THE BIG BORDER ADJUSTMENT
La riforma fiscale americana, un rischio per il commercio internazionale
E’ probabile che nei sondaggi di opinione tra i money managers sui rischi che pesano sui mercati in questo 2017, le elezioni europee rappresentano la leva più distruttiva. In realtà la riforma fiscale sulla tassazione delle imprese americane annunciata dal presidente Donald Trump, The Big Border Adjustment, costituisce un elemento di attenzione estremamente rilevante, soprattutto sul lato delle importazioni e delle esportazioni.
Le imprese attualmente pagano le imposte sui profitti realizzati. La riforma Border Adjustment cambierebbe le modalità con cui si procederebbe al calcolo della formazione degli utili. Le importazioni non potrebbero più determinare componenti di costo mentre i ricavi da esportazioni non concorrerebbero più a formare la base su cui calcolare gli utili ai fini fiscali. In pratica il conto economico sarebbe costituito ai fini della tassazione soltanto dal differenziale tra costi e ricavi maturati nel Paese senza il concorso delle importazioni quali componenti di costo e delle esportazioni quali componenti di ricavo.
E’ chiaro il segnale protezionista e le relative reazioni che un simile provvedimento rischia di scatenare sul commercio mondiale. Il provvedimento incentiverà inoltre le aziende a rilocalizzare la loro produzione negli Stati Uniti.

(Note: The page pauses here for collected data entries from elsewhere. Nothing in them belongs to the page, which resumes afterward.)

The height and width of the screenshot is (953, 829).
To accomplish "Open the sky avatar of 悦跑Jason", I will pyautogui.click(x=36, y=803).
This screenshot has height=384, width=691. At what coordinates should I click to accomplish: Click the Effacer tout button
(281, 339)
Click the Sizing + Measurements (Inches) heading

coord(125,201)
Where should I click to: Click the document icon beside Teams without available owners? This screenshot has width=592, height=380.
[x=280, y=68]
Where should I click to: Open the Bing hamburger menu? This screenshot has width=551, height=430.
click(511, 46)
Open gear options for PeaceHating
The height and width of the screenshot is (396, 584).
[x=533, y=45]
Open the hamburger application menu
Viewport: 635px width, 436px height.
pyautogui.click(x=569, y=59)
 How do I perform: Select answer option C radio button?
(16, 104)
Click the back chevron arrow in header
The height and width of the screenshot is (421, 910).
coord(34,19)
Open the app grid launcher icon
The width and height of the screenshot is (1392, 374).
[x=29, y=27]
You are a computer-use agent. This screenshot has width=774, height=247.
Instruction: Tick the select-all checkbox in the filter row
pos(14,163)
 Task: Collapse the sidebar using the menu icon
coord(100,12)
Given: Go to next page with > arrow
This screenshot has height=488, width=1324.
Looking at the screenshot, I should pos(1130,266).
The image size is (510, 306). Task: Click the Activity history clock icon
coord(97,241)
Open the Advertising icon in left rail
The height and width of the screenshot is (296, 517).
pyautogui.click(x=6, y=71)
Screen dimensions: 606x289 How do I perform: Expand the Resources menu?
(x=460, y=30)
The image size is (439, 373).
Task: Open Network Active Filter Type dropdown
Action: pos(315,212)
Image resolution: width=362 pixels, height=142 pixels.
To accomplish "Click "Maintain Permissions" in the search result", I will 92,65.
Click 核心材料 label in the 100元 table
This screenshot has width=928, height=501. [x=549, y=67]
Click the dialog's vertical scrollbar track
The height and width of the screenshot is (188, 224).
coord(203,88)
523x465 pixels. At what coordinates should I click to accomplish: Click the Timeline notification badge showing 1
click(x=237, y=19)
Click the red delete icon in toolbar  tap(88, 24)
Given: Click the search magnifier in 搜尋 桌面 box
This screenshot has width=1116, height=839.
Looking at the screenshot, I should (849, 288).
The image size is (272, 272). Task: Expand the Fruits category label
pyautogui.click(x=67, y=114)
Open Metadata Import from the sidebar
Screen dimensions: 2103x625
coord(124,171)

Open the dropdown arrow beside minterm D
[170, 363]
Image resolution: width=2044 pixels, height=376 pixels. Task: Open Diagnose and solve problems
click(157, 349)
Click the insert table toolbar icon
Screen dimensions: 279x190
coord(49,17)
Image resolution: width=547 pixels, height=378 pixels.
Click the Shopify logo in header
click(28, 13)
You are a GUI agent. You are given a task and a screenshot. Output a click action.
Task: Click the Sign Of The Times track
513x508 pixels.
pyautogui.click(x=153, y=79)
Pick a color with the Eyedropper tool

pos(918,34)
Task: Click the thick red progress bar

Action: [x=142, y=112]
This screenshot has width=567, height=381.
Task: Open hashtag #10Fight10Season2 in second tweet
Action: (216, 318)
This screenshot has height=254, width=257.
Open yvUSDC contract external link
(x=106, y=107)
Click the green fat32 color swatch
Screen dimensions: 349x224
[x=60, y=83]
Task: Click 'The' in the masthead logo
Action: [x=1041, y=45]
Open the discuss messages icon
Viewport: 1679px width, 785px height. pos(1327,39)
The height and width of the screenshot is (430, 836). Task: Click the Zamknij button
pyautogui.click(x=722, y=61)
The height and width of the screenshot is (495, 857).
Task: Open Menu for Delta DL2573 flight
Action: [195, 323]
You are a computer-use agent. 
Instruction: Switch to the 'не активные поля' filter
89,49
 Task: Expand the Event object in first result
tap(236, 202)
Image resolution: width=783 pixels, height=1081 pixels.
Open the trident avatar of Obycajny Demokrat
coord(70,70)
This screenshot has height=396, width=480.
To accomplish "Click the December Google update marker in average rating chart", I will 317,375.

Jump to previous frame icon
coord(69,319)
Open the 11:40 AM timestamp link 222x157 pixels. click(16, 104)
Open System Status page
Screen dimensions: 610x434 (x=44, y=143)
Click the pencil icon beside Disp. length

Nelle prossime settimane Il Congresso sarà chiamato ad avviare discussione sulla riforma dell’imposta sulle società. Il progetto di riforma del Partito Repubblicano combacia in diversi punti con quello abbozzato da Trump. Entrambi prevedono una sensibile riduzione delle aliquote d’imposta e la deducibilità totale dal reddito imponibile degli investimenti effettuati, più che degli interessi pagati . Il “border adjustment” rischia tuttavia di provocare serie controversie, tra il Presidente e il Congresso, ma ancora più certamente tra gli Stati Uniti e il resto del mondo. Ad un’attenta riflessione tuttavia si potrebbe argomentare che il provvedimento porta con se innumerevoli complicazioni e potenziali contraddizioni. Il Partito Repubblicano è per tradizione allineato su principi favorevoli al libero scambio.
Immaginiamo dunque che il “border adjustment” sia adottato. Che succederebbe? La risposta dei fautori della misura è semplice: le imprese americane, di fronte al costo fiscale delle loro importazioni e all’assenza di imposta alle loro esportazioni, sarebbero spinte a importare di meno ed esportare di più. Il saldo corrente americano si ridurrebbe e il dollaro si apprezzerebbe fino a neutralizzare l’incentivo a esportare di più e importare meno legato a questa misura. Dunque, il dollaro si apprezzerebbe fintantochè i vantaggi fiscali di tale misura non siano assorbiti dalla perdita di competitività delle esportazioni. I promotori della riforma sostengono che con un’aliquota sugli utili abbassata al 20%, un apprezzamento del dollaro del 25% garantirà la “neutralità commerciale” dell’adeguamento frontaliero. Adottare dei dazi doganali potrebbe costituire la via più semplice anche se non meno complessa sotto il profilo politico. Inoltre conosciamo l’opinione del Presidente in merito al dollaro forte. E’ pur vero che la ciclicità con cui il dollaro tende a muoversi nei mercati internazionali sia più ritmata dalle opportunità finanziarie che non dall’andamento esclusivo della bilancia commerciale.
Al momento l’indice sul dollaro, il Dollar Index, dopo aver consolidato per oltre 18 mesi l’area 100-92 è tornato ad apprezzarsi. Come ho scritto in più occasioni a partire dal 2014, il dollaro rimane forte per molteplici fattori, non ultimo per il riflesso che gli squilibri all’interno dell’Eurozona producono in termini di sfiducia verso l’euro. Le stime che in epoca remota avevo formulato fissando un primo obbiettivo in area 100 ed in successione a 105 & 108 rimangono sempre valide.